Consumatori mobilitati contro le conseguenze dell’attacco hacker nei confronti della piattaforma Playstation Network. Tra il 17 e il 19 aprile 2011, informazioni e dati personali, tra cui probabilmente anche quelli delle carte di credito, di utenti di servizi PlayStation Network e Qriocity sono stati compromessi a causa di intrusioni illegali e non autorizzate nel sistema della Sony. Il Movimento Difesa del Cittadino ha annunciato un esposto alla Procura della Repubblica competente contro la Sony invitando gli utenti, derubati dei dati personali conservati negli archivi dell’azienda da parte di pirati informatici, a scaricare il modulo che sarà in questi giorni on line sul sito www.mdc.it per la messa in mora nei confronti della Sony e la richiesta di risarcimento.

"E’ impensabile – ha detto Francesco Luongo, responsabile Nuove Tecnologie e servizi a rete di MDC – che esistano queste lacune nel sistema di protezione dei dati personali di un colosso come quello della Sony. La stessa azienda, in una comunicazione inviata agli utenti, dichiara che l’"intruso" potrebbe aver rilevato notizie personali come nome, indirizzo (città, stato/provincia, codice postale), nazione, indirizzo e-mail, data di nascita, password, login, nonché altri dati del profilo, come la cronologia degli acquisti e l’indirizzo di addebito (città, provincia, stato, codice postale). Dato ancor più grave è che la Sony stessa non esclude che siano stati rubati i dati delle carte di credito".

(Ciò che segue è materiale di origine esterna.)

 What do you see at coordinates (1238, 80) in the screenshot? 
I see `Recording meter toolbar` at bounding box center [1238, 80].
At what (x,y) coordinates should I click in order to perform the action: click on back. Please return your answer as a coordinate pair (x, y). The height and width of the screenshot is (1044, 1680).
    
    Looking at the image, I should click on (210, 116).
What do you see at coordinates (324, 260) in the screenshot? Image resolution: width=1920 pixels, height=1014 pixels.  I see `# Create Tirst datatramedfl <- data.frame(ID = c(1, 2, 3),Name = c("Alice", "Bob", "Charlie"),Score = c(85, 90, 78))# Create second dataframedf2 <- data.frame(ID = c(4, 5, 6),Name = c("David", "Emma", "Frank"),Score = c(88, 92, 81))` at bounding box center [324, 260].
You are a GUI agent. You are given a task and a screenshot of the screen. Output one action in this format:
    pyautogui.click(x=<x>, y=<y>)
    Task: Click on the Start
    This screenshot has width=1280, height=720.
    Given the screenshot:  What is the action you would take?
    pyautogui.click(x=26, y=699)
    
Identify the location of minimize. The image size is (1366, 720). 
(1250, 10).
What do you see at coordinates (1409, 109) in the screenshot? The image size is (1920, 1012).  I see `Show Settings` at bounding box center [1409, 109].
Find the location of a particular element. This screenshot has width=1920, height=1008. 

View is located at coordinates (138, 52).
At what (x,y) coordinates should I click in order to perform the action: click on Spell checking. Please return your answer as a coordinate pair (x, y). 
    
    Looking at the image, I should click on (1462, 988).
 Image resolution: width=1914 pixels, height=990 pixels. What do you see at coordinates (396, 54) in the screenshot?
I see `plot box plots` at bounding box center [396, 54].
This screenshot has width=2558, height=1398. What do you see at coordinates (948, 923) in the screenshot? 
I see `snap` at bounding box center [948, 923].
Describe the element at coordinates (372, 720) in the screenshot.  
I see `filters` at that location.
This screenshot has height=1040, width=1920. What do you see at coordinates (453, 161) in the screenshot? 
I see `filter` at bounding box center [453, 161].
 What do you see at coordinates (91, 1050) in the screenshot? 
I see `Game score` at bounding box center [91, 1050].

La vicenda, come annunciato, sta mobilitando le associazioni dei Consumatori: a livello internazionale, si stima che siano stati rubati dati personali di 77 milioni di persone registrate alla piattaforma, in Italia di un milione e mezzo di persone. Ieri Adoc ha lanciato a Sony Italia la proposta di attivare una procedura di conciliazione specifica. Adiconsum ha chiesto di convocare un tavolo con il Garante Privacy e l’azienda, mentre l’Unione Nazionale Consumatori si è attivata per segnalare il caso all’Autorità Garante della Privacy e per studiare una class action risarcitoria.